Ketegangan Thailand-Kamboja Memuncak, Konflik Perbatasan Kembali Memanas.

 

 

Jakarta — Ketegangan di perbatasan Thailand dan Kamboja kembali meningkat tajam menyusul serangkaian bentrokan bersenjata yang menewaskan dan melukai sejumlah prajurit dari kedua pihak. Konflik lama yang sempat mereda itu kini mencuat kembali ke perhatian dunia, seiring memanasnya situasi di kawasan perbatasan yang dikenal rawan sengketa.

Puncak eskalasi terjadi pada Kamis (24/7/2025), ketika militer Thailand melancarkan serangan udara terhadap sasaran di wilayah Kamboja. Aksi tersebut merupakan respons atas ledakan ranjau darat di perbatasan yang mengakibatkan dua prajurit Thailand kehilangan kaki dalam waktu kurang dari sepekan. Kamboja membalas dengan tembakan artileri dan serangan roket ke wilayah Thailand.

Ketegangan ini memperburuk hubungan diplomatik kedua negara, dan memunculkan kekhawatiran akan pecahnya perang terbuka. Pemerintah-pemerintah asing mulai menyuarakan keprihatinan dan menyerukan penahanan diri.

Awal Ketegangan

Konflik kembali mencuat sejak Mei lalu, ketika seorang tentara Kamboja tewas dalam baku tembak singkat dengan pasukan Thailand di kawasan yang dikenal sebagai Segitiga Zamrud, titik pertemuan tiga negara: Thailand, Kamboja, dan Laos. Kedua pihak saling menuduh sebagai provokator dan mengklaim bertindak untuk membela diri.

Meski pimpinan militer sempat menyatakan komitmen untuk menurunkan tensi, ketegangan terus meningkat. Thailand memperketat penjagaan perbatasan, membatasi pergerakan warga sipil, dan mengancam memutus pasokan listrik serta internet ke kota-kota perbatasan Kamboja.

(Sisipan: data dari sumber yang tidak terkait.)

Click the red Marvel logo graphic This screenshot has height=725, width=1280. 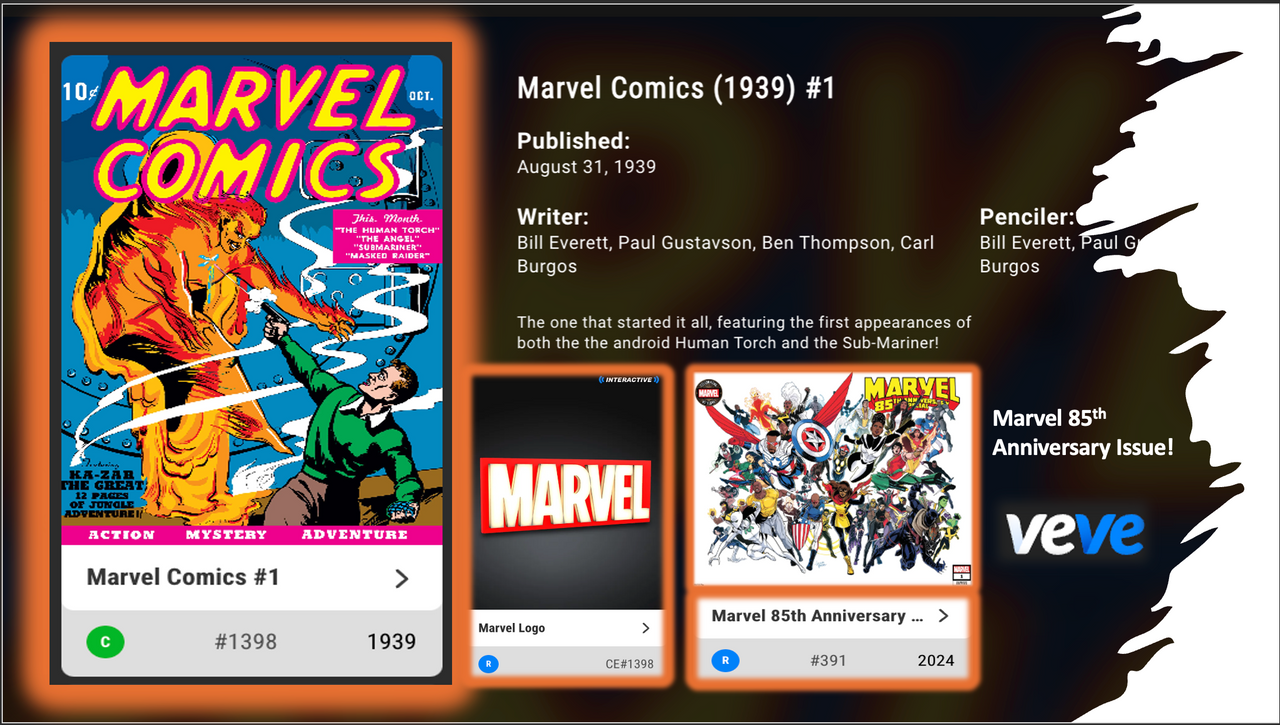click(565, 497)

Sebagai balasan, Kamboja melarang impor hasil pertanian dari Thailand dan menghentikan penayangan film serta drama Thailand di dalam negeri.

Ledakan Ranjau Memperburuk Situasi

Ledakan ranjau yang terjadi beruntun semakin memperkeruh suasana. Ledakan pertama terjadi pada Rabu (16/7), melukai seorang tentara Thailand hingga harus diamputasi. Ledakan kedua, sepekan kemudian, menyebabkan lima tentara luka-luka, satu di antaranya kembali kehilangan kaki.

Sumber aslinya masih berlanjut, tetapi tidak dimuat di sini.